The "Game of Thrones" series is already infamously violent, and the series creator says it's only going to get worse from here.
Speaking at an event in London, George R.R. Martin, the author of the book series that spawned HBO's megahit series, was asked if there were any characters he just couldn't kill off.
BuzzFeed quotes him as saying: "It's getting to the point where the story is beginning to delta back in, and the viewpoint characters are occasionally meeting up with each other now and being in the same point at the same time, which gives me a lot more flexibility for killing people."
Martin explained some characters are crucial to particular stories because they are essentially his eyes and ears in a certain location within the series.
Martin writes from the perspective of only a handful of characters in each book, so if he kills one off, he could potentially be leaving a particular subplot unfinished.
This means characters who show up frequently with other important characters, such as Jaime, Cersei and Tyrion in season four, have a greater risk of winding up on the chopping block than a more minor character who is isolated, like Theon Greyjoy.

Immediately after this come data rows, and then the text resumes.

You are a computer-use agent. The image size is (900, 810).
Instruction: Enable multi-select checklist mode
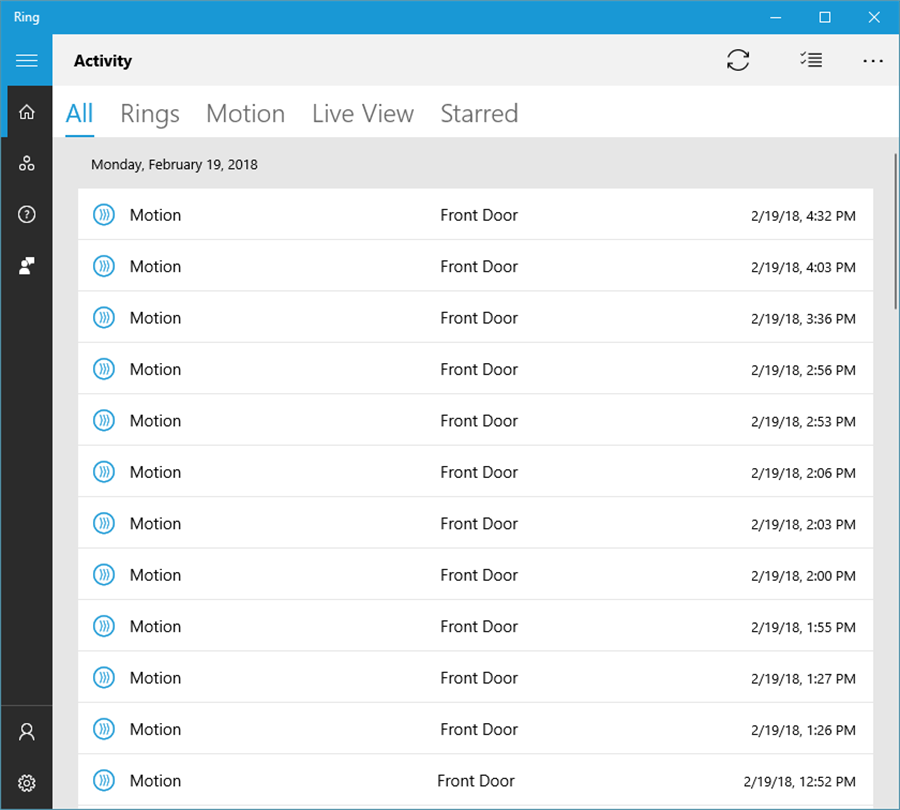click(811, 61)
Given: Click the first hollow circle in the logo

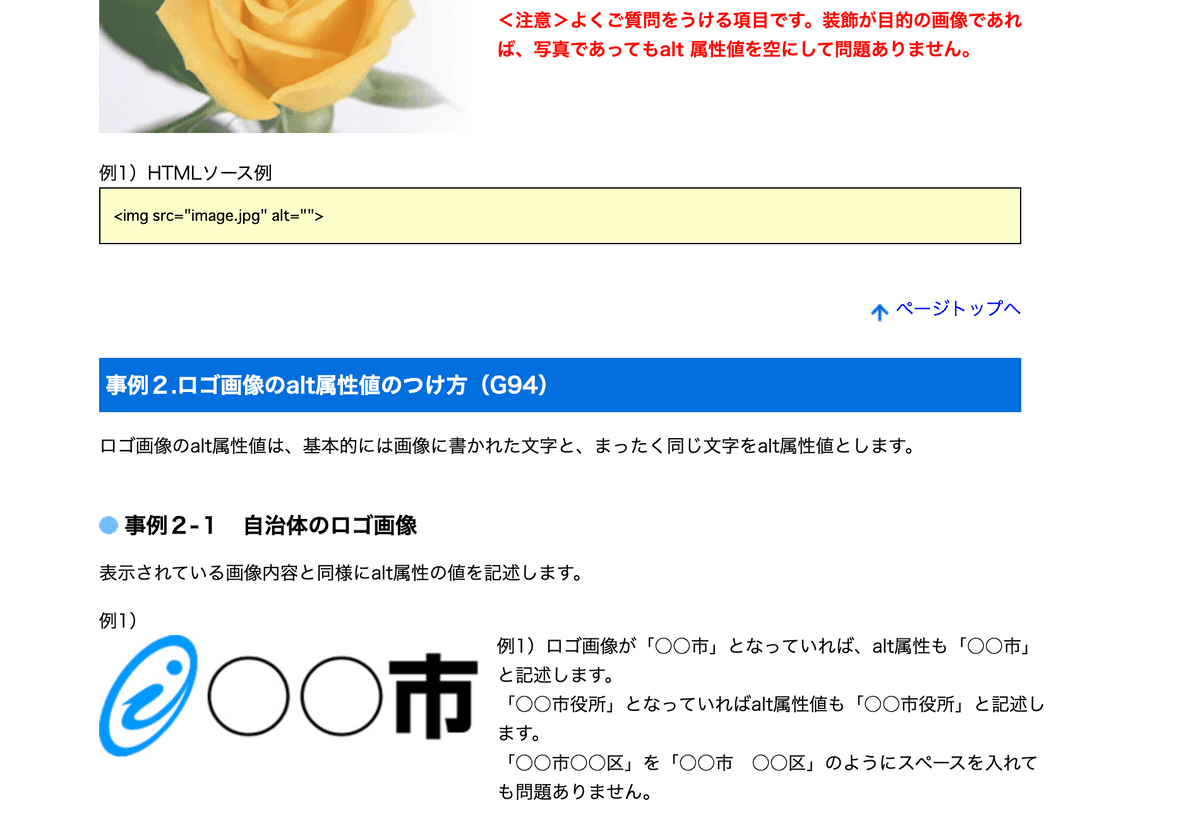Looking at the screenshot, I should point(250,697).
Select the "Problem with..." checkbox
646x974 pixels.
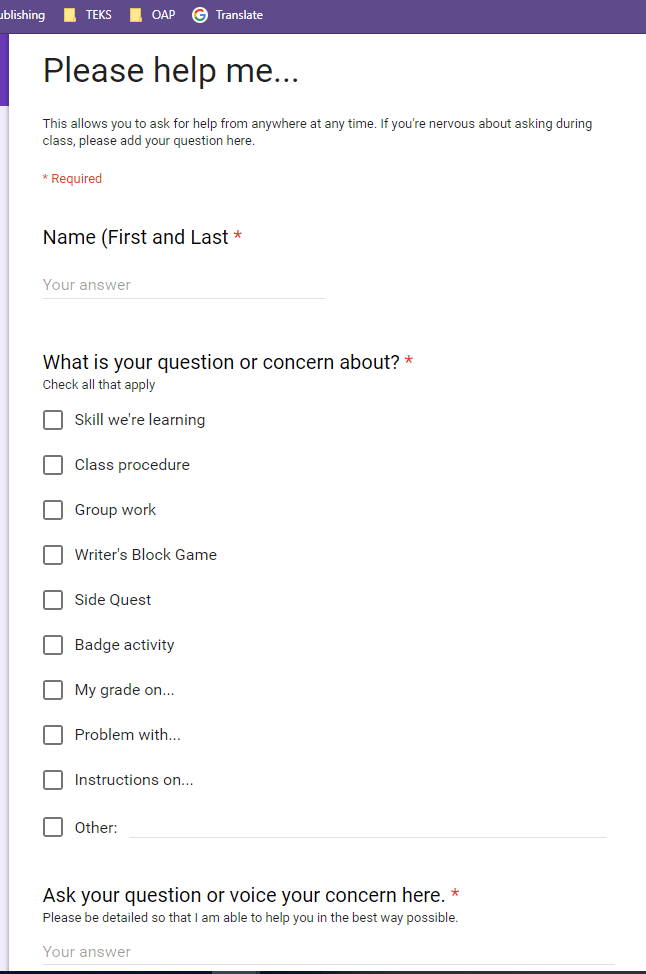53,735
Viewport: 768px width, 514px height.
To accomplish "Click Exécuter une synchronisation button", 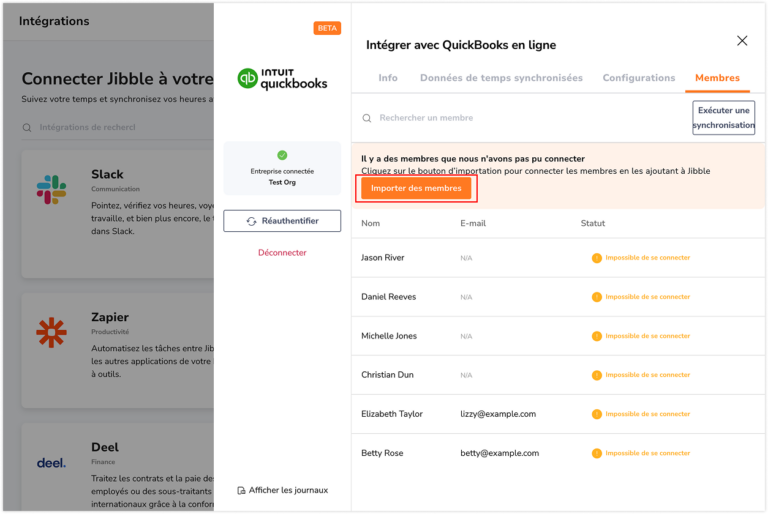I will coord(723,117).
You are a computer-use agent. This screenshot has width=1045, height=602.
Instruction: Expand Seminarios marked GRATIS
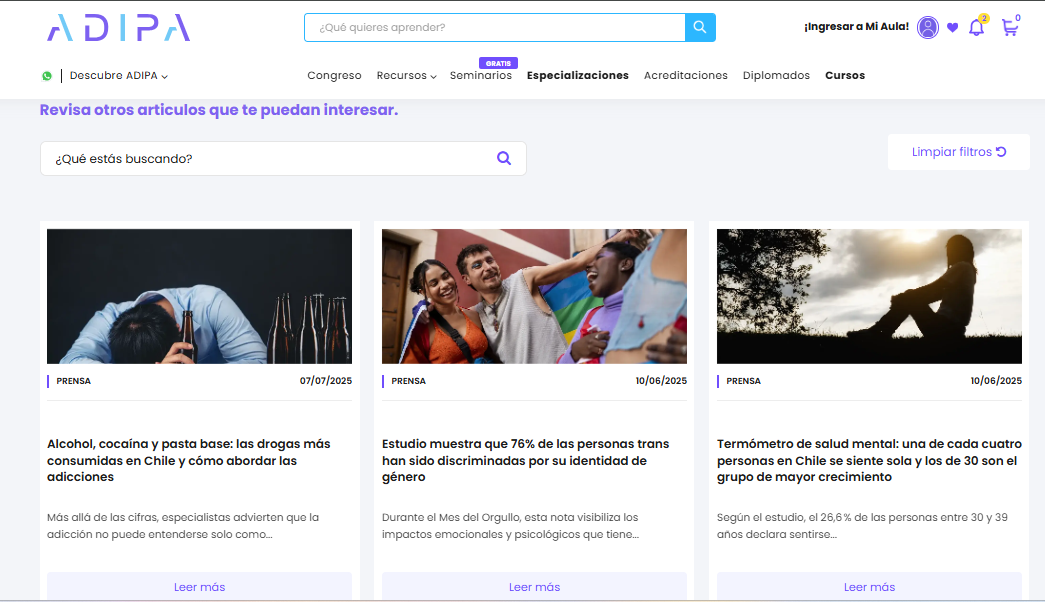(x=481, y=74)

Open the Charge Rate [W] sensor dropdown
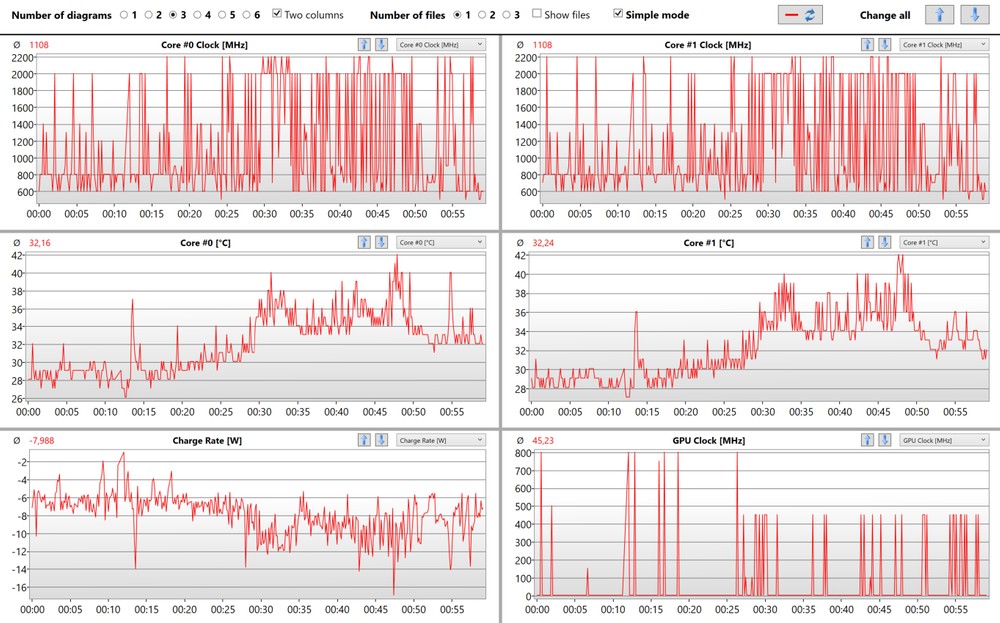(440, 440)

So those hoping for a Stark family reunion might might find it a bit more traumatic than they had hoped.
This doesn't necessarily mean the fifth season is going to start off with a blood bath, although it could — because ... well, it's "Game of Thrones." However, the changes Martin is talking about are likely a long ways off for the show.
That's because the show has only covered roughly three of Martin's "A Song of Ice and Fire" books. It still has two more books that are already released to cover and another two that have yet to be completed before the series is wrapped up.
And these books are huge. The most recent release, "A Dance With Dragons," was upward of 1,000 pages. In fact, the show's third and fourth seasons only covered roughly one of the books.
So what all this means is that fans of the show can rest easy for the next few years as HBO catches up to Martin.